Reduced facility lease commitments: In November, Infinity and Alexandria Real Estate Equities (ARE) entered into an agreement to terminate Infinity’s lease for its facilities at 780 Memorial Drive in Cambridge, MA, effective as of October 31, 2016. In connection with the termination, Infinity paid ARE a termination payment of approximately $1.8 million. Infinity elected to terminate its lease to consolidate its facilities as part of its strategic restructuring efforts.
Third Quarter 2016 Financial Results

At September, 2016, Infinity had total cash, cash equivalents and available-for-sale securities of $112.3 million, compared to $146.4 million at June 30, 2016.
Infinity did not record any revenue during the third quarter of 2016. Revenue for the third quarter of 2015 was $90.7 million for research and development (R&D) services associated with the previous collaboration with AbbVie for duvelisib in oncology.
R&D expense for the third quarter of 2016 was $12.8 million compared to $37.7 million for the same period in 2015. The decrease in R&D expense was primarily related to a decrease in activities for duvelisib and a decrease in compensation as a result of the restructuring announced earlier this year.
General and administrative (G&A) expense was $7.1 million for the third quarter of 2016, compared to $9.8 million for the same period in 2015. The decrease in G&A expense was primarily related a decrease in commercial-readiness activities for duvelisib.
Net loss for the third quarter of 2016 was $19.5 million, or a basic and diluted earnings per common share of $0.39, compared to a net income of $42.5 million, or a basic earnings per common share of $0.85 and diluted earnings per common share of $0.84, for the same period in 2015.
Cash and Investments Outlook
Following the license agreement with Verastem and further restructuring activities, Infinity today provided an update on its anticipated year-end 2016 cash and investments balance and expected cash runway.

Infinity expects to end 2016 with a year-end cash and investments balance ranging from $70 million to $80 million, compared to prior expectations of $45 million to $55 million.

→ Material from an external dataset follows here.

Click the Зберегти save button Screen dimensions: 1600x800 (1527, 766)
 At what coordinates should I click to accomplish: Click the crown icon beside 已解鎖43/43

Infinity expects that its existing cash, cash equivalents and available-for-sale securities at September 30, 2016, will be adequate to satisfy the company’s capital needs into the first quarter of 2018 based on its current operational plans, compared to previous guidance of cash runway into the third quarter of 2017.
The company’s updated financial guidance is in the absence of additional funding or business development activities and has expenses related to duvelisib beyond November 1, 2016, capped at $4.5 million. Additionally, Infinity’s updated cash runway expectation excludes any potential milestone payments from Verastem related to duvelisib.